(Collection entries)
**********

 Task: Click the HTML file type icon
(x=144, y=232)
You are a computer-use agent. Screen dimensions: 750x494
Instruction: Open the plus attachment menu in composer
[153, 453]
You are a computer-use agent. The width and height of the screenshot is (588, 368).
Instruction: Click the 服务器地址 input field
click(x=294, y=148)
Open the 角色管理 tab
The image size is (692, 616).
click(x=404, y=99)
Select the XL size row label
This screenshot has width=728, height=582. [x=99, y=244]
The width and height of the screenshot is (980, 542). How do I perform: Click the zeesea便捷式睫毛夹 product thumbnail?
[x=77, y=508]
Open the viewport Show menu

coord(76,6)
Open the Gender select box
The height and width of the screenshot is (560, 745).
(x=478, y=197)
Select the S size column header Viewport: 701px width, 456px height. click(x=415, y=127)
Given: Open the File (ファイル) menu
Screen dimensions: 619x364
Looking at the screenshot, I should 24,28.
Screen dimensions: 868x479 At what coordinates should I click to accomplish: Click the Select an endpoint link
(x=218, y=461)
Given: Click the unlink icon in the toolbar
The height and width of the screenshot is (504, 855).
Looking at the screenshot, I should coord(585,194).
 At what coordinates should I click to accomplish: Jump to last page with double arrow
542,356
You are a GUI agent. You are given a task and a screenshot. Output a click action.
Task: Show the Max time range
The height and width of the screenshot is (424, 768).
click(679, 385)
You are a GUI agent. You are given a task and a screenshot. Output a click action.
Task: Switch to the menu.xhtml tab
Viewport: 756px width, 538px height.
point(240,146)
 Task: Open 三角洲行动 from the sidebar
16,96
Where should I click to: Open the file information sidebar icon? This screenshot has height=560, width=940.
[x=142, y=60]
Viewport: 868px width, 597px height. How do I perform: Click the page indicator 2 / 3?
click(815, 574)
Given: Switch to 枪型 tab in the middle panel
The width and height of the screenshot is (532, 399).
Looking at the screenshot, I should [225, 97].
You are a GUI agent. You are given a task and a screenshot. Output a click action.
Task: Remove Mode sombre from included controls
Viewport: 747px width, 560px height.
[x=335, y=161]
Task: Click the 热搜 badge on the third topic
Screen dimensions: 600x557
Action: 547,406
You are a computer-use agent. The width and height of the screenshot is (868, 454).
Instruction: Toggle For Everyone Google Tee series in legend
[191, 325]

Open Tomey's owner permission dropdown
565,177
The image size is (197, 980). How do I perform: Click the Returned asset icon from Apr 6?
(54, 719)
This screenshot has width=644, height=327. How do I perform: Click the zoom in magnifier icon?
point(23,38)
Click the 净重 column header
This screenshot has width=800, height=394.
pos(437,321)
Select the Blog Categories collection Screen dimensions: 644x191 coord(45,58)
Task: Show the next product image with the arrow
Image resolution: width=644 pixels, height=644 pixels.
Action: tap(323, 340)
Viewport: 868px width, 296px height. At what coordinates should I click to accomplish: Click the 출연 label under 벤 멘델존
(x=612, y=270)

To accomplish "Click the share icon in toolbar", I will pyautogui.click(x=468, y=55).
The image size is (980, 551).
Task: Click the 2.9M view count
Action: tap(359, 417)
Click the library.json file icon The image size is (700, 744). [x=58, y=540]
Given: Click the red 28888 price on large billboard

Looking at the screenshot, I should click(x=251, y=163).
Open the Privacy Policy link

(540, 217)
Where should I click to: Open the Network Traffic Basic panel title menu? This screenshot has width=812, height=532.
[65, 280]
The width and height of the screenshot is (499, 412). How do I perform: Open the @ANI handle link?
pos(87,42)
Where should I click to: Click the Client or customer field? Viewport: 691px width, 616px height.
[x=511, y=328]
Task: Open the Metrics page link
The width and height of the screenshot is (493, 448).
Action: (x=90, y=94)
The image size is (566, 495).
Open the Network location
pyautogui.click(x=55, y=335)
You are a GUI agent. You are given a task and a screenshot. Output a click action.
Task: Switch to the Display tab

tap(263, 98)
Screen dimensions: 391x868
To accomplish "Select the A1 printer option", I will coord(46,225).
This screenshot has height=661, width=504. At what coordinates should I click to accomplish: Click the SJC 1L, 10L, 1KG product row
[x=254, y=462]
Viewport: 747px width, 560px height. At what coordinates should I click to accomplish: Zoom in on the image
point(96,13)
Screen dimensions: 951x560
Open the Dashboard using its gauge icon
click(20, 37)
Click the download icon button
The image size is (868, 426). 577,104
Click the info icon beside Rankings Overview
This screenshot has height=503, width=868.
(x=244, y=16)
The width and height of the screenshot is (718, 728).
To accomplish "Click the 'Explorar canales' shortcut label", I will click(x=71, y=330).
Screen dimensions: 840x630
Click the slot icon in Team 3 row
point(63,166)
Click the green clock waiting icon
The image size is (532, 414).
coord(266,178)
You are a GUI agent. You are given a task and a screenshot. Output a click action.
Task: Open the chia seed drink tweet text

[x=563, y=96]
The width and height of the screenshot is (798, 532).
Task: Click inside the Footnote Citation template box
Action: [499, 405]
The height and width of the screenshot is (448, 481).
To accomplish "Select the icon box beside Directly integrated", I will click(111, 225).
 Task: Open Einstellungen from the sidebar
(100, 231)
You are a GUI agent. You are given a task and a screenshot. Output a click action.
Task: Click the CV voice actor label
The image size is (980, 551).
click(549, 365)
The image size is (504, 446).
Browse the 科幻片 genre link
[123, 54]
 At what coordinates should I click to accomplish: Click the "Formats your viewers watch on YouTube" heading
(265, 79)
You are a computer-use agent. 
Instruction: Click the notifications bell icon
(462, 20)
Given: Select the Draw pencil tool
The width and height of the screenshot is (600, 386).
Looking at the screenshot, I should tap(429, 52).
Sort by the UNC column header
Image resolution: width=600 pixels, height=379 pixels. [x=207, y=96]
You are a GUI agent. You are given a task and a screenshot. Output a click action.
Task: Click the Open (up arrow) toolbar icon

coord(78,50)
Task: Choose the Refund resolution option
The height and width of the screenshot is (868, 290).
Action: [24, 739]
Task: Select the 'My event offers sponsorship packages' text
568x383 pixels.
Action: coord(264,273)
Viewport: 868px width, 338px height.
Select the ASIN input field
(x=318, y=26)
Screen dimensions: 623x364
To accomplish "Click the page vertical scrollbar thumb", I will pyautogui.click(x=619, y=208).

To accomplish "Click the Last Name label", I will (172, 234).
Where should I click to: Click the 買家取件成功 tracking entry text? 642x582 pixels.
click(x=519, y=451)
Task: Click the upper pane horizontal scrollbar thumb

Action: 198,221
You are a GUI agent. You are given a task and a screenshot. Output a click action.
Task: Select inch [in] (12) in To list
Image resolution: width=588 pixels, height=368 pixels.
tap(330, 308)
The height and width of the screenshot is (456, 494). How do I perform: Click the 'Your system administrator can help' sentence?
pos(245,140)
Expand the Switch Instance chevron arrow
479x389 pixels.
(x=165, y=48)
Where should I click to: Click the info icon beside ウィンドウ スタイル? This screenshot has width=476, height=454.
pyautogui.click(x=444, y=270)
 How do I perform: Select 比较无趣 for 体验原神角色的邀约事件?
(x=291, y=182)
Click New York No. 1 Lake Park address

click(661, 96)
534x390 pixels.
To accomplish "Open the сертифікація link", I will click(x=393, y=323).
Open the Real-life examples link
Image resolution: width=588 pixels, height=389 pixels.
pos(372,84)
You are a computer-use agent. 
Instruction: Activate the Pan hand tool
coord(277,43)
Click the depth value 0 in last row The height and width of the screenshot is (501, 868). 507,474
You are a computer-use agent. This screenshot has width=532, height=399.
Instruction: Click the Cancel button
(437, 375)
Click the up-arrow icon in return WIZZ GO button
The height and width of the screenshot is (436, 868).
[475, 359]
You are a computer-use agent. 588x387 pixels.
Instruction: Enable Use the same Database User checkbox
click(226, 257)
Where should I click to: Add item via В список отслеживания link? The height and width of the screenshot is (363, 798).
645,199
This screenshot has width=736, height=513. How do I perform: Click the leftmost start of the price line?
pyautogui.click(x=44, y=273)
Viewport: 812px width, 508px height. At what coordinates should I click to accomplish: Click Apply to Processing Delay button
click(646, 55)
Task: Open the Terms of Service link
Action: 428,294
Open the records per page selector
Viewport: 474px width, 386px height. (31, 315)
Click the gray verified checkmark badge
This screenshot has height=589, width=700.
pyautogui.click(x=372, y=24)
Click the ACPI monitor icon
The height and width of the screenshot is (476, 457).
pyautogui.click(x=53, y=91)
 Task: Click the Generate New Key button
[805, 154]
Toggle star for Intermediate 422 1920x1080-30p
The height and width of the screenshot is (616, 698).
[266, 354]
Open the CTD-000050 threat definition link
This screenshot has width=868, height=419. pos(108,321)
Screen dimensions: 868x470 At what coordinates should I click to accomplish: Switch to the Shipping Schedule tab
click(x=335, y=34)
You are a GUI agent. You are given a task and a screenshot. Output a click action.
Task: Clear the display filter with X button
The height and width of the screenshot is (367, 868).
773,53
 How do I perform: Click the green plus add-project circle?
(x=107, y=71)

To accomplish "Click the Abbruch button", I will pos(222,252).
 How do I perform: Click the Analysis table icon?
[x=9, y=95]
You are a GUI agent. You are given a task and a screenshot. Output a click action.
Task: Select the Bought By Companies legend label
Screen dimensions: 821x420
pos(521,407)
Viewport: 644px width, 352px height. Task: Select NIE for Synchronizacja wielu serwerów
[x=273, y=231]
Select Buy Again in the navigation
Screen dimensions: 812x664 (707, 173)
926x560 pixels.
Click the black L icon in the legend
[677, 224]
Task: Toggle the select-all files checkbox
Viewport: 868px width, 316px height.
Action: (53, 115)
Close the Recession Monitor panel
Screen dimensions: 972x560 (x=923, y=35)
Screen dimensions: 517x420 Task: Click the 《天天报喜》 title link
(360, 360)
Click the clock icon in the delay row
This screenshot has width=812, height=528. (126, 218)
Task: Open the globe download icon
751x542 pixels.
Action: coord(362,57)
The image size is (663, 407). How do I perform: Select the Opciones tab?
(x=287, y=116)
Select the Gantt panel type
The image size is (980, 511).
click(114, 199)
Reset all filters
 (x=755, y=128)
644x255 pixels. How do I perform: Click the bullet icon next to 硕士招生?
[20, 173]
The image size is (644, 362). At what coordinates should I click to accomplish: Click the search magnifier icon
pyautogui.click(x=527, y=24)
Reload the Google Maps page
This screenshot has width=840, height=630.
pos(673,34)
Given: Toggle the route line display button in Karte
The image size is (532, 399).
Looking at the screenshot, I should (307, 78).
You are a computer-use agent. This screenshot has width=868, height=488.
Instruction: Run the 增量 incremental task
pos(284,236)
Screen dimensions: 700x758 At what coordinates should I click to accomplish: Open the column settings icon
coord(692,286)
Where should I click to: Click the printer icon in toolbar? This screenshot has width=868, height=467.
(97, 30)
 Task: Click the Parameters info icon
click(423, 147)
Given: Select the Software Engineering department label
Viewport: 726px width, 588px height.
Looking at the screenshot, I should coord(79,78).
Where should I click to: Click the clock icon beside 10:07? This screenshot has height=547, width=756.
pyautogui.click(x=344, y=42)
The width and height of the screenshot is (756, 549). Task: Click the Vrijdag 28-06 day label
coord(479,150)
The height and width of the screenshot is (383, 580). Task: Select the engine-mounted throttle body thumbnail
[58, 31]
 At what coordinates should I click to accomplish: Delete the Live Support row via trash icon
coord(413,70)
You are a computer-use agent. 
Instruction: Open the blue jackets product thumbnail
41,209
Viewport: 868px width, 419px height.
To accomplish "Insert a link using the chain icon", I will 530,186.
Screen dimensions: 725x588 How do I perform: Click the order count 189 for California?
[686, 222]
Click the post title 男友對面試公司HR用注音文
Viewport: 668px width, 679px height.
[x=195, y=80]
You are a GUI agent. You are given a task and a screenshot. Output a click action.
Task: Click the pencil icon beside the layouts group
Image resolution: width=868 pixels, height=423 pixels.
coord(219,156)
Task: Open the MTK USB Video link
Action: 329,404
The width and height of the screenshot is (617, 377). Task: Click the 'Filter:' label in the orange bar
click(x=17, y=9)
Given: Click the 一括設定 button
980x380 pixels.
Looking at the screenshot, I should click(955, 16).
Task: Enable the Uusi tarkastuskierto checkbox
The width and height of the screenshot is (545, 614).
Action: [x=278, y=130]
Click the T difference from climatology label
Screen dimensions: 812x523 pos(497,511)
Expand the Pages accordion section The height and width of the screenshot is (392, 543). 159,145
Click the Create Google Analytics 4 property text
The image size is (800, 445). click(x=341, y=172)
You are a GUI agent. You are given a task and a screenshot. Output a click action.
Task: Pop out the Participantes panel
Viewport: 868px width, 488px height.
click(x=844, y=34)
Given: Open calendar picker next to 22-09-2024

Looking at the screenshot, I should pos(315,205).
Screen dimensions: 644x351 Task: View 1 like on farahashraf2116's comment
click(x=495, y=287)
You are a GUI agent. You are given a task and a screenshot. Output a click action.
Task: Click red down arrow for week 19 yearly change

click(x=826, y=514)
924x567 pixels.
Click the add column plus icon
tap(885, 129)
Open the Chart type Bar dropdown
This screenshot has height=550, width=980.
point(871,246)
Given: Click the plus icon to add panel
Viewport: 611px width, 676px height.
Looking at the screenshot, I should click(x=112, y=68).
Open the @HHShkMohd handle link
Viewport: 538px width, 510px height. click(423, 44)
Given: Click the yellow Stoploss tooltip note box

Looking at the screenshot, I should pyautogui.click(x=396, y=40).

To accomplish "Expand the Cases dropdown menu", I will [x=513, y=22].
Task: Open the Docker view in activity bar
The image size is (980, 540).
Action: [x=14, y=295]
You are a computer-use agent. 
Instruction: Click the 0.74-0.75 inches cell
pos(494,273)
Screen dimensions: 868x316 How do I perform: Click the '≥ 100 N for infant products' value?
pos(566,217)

**********

**What needs to be done:** Look for the word "badge". Copy out every line of the data that has it.

**Problem solution:**
Task: Click the 热搜 badge on the third topic
Click the gray verified checkmark badge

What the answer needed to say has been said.